Данные для упражнения:
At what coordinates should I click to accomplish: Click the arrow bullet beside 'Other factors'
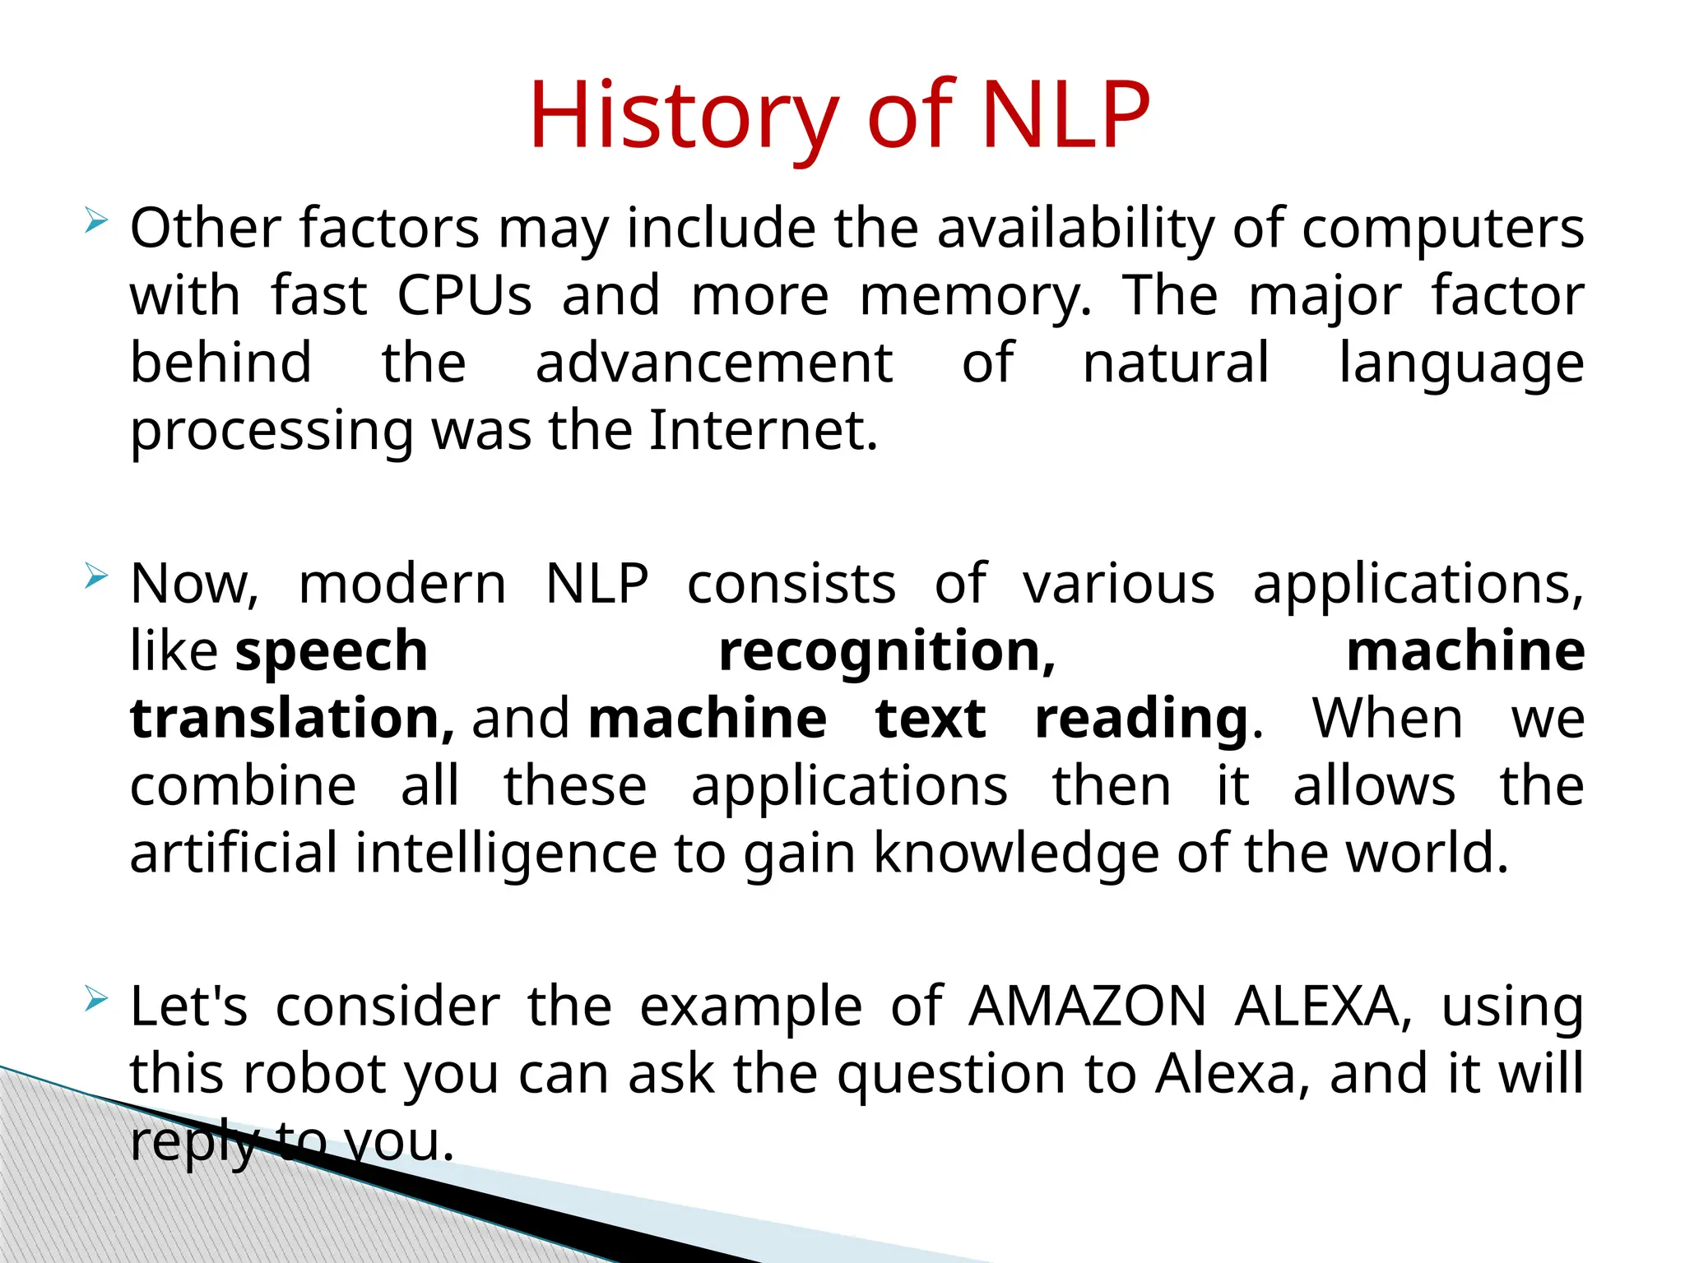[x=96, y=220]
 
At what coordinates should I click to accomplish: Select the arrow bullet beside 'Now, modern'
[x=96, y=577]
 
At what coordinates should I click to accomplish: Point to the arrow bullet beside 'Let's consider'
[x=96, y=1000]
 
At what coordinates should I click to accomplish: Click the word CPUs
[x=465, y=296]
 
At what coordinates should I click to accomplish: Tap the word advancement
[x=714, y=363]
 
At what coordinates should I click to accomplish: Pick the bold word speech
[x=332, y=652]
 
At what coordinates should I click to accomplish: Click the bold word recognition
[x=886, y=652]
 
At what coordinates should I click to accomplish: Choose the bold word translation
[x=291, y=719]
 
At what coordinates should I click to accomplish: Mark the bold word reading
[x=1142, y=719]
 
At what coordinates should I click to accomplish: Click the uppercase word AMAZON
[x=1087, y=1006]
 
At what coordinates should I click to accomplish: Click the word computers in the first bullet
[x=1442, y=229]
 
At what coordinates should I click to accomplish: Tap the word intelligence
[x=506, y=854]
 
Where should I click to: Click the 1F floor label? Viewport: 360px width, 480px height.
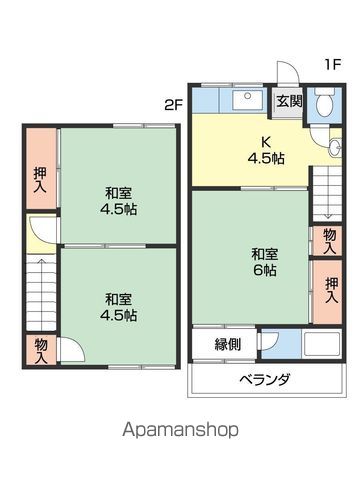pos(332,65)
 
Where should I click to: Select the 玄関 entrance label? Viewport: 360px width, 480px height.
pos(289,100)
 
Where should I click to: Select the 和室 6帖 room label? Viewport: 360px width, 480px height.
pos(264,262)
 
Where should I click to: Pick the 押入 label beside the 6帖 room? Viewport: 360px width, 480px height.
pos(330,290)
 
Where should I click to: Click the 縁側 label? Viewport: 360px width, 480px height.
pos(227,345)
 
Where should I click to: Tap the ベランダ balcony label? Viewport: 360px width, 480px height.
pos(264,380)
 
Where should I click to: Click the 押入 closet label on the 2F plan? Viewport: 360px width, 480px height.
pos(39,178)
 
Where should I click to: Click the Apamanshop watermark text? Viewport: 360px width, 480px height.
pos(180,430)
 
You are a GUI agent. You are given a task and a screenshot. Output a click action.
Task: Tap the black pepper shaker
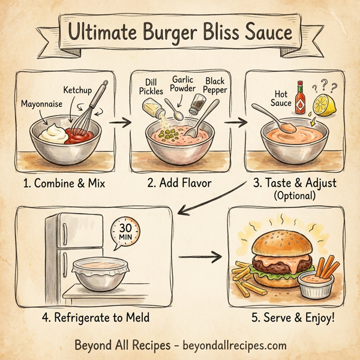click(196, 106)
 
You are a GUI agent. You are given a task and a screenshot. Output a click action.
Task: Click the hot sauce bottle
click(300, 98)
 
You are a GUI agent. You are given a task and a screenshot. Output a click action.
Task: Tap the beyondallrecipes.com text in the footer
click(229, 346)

...

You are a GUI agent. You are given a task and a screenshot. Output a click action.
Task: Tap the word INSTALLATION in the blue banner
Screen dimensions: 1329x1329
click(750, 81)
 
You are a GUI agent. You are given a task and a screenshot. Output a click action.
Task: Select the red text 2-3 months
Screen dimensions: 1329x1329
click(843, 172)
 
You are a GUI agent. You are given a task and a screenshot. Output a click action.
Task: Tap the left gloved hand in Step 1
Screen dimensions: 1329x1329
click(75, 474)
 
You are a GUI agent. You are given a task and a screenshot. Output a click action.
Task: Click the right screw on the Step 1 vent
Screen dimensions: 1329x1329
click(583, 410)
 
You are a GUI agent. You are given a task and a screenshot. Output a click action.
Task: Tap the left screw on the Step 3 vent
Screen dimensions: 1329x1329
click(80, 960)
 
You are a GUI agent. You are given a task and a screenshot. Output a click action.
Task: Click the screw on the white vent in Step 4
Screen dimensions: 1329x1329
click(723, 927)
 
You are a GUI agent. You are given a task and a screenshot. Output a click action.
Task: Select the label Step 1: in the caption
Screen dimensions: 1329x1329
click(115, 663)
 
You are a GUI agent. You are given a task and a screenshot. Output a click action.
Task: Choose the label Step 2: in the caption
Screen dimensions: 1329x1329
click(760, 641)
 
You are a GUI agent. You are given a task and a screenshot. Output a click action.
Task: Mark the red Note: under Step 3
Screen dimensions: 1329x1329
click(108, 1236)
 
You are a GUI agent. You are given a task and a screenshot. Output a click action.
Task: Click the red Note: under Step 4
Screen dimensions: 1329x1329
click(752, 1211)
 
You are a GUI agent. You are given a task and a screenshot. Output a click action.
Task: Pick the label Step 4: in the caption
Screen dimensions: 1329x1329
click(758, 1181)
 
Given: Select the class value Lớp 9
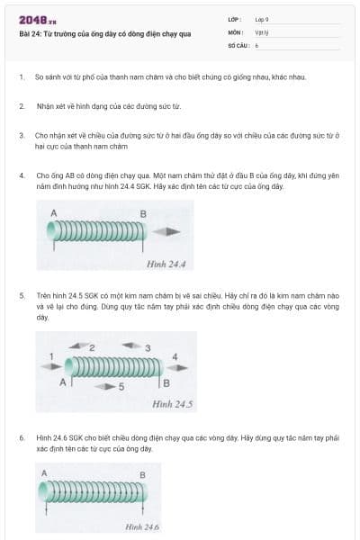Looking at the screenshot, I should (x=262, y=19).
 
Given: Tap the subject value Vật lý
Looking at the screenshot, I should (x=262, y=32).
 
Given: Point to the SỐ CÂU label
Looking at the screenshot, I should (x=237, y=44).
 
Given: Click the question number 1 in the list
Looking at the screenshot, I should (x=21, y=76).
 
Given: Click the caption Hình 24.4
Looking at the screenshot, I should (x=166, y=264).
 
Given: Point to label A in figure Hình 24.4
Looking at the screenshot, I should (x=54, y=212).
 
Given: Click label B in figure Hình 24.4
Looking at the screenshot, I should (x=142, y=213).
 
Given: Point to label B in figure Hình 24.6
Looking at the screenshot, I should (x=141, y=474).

--

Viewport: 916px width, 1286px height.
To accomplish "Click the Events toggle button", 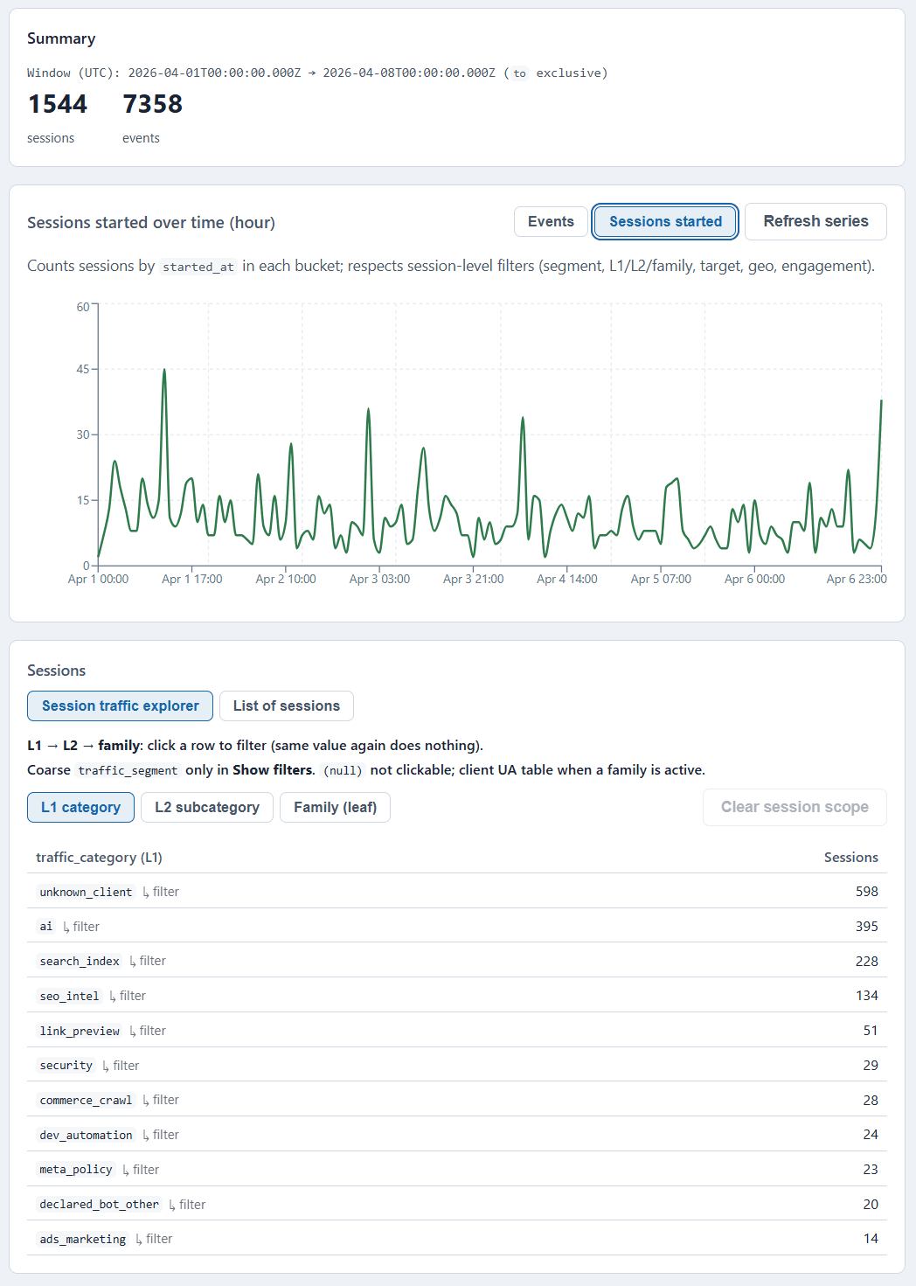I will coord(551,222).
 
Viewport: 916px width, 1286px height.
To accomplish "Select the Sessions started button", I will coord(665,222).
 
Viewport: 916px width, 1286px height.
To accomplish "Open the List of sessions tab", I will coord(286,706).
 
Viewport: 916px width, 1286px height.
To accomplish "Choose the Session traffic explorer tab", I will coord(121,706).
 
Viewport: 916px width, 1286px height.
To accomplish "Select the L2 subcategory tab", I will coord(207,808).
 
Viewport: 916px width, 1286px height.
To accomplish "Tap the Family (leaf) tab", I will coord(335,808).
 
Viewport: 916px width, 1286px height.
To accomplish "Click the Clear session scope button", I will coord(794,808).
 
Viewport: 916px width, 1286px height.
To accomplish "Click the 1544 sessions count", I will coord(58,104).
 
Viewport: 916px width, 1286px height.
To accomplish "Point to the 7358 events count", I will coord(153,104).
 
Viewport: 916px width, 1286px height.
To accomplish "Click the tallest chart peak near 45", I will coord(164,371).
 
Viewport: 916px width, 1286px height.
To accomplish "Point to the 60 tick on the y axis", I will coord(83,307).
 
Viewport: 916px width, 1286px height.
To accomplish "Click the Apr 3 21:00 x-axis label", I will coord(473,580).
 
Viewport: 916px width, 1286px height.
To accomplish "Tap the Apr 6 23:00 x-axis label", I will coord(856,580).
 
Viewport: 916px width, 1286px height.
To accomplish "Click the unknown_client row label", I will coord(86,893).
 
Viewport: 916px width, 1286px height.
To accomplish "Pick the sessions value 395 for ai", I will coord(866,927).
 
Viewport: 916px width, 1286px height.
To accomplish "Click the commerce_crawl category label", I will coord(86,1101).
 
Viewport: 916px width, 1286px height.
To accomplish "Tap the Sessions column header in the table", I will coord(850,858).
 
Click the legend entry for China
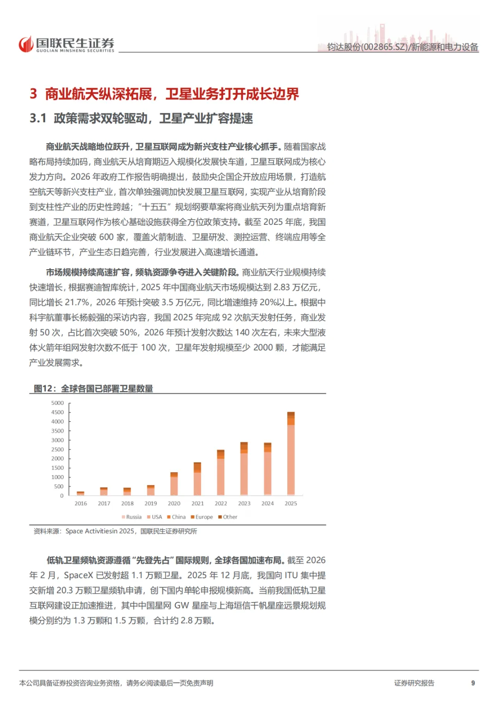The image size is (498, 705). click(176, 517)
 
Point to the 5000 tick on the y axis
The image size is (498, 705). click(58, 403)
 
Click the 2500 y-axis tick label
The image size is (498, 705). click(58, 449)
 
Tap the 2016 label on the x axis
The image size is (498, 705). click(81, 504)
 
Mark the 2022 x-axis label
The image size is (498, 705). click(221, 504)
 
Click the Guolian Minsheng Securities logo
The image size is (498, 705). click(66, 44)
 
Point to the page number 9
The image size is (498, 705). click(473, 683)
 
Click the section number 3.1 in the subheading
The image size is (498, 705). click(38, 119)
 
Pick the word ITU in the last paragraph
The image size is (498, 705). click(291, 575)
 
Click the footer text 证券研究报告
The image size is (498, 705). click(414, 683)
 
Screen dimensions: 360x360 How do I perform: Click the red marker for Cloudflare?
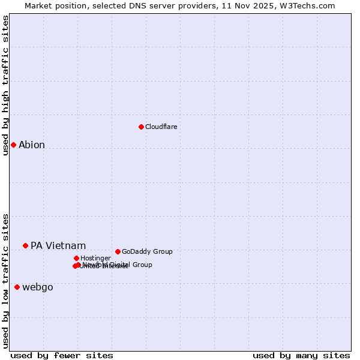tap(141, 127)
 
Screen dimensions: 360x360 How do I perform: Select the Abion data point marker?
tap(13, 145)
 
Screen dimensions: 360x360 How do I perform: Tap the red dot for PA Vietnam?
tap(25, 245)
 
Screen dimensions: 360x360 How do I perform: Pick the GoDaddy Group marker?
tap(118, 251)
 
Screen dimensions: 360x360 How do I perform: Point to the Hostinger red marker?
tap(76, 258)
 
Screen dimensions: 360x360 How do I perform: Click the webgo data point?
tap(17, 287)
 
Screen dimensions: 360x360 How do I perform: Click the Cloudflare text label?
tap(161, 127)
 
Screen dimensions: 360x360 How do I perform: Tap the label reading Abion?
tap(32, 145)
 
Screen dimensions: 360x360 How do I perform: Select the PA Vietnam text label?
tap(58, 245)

Условие задачи: Перепишите без изменений ту часть записей, которая открывается строкой, содержащей «At what coordinates should I click to accomplish: Click the bold», и закрывается строкой, содержащей «click(300, 98)», включая обе эти строки. Изображения в ответ не включайте.

Ответ к задаче:
At what coordinates should I click to accomplish: Click the bold word recognition
[x=886, y=652]
 
At what coordinates should I click to accomplish: Choose the bold word translation
[x=291, y=719]
 
At what coordinates should I click to accomplish: Mark the bold word reading
[x=1142, y=719]
 
At what coordinates should I click to accomplish: Click the uppercase word AMAZON
[x=1087, y=1006]
 
At what coordinates should I click to accomplish: Click the word computers in the first bullet
[x=1442, y=229]
 
At what coordinates should I click to accomplish: Tap the word intelligence
[x=506, y=854]
 
Where should I click to: Click the 1F floor label? Viewport: 360px width, 480px height.
pos(332,65)
 
Where should I click to: Select the 玄関 entrance label? Viewport: 360px width, 480px height.
pos(289,100)
 
Where should I click to: Select the 和室 6帖 room label? Viewport: 360px width, 480px height.
pos(264,262)
 
Where should I click to: Pick the 押入 label beside the 6帖 room? Viewport: 360px width, 480px height.
pos(330,290)
 
Where should I click to: Click the 縁側 label? Viewport: 360px width, 480px height.
pos(227,345)
 
Where should I click to: Tap the ベランダ balcony label? Viewport: 360px width, 480px height.
pos(264,380)
 
Where should I click to: Click the 押入 closet label on the 2F plan? Viewport: 360px width, 480px height.
pos(39,178)
 
Where should I click to: Click the Apamanshop watermark text? Viewport: 360px width, 480px height.
pos(180,430)
 
You are a GUI agent. You are given a task and a screenshot. Output a click action.
Task: Tap the black pepper shaker
click(196, 106)
 
You are a GUI agent. You are given a task and a screenshot. Output a click action.
Task: Click the hot sauce bottle
click(300, 98)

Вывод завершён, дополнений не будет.